Chapter 1 of 34

Chapter One: The Job

The Thief and the Globetrotter2,589 words~13 min read

Chapter One: The Job

Baz was not a dog person.

If anything, he was a cat person. Cats were self-sufficient. If he left his cat alone for a while, she found a bird or something to entertain herself. They were agile, quiet, and, most importantly, did not stare him down while barring dripping, yellow teeth.

The rottweiler snarled and Baz stood absolutely still in the garden of a house that wasn't his.
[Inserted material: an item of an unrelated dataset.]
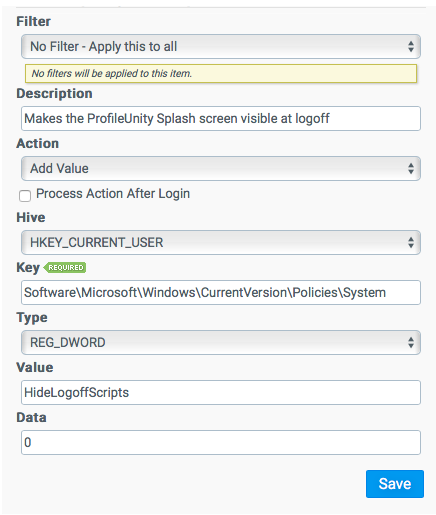Click the arrows icon on Type selector
This screenshot has width=436, height=515.
point(411,343)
The dog's eyes shone yellow. Baz remained motionless The way he came in would not be the his way out, not while the family dog stood between him and freedom.

The dog's nose twitched, lips curling back to reveal more teeth.

Baz did not twitch.

The dog growled.

Baz didn't dare breathe.

The dog stood its ground.

Baz stayed still.

The dog finally lunged. And so did Baz.

He leapt to the side, shoes slapping against the walkway to the garden. Rich people always had gardens tended by underpaid immigrants. It didn't matter if they had penthouses or suburban sprawl mansions.

Baz sprinted across hand-picked cobblestones through the thorned rose bushes to the eight-foot garden wall. It was well-lit, at least, by the glowing solar rope lights weaving around the flowerbeds.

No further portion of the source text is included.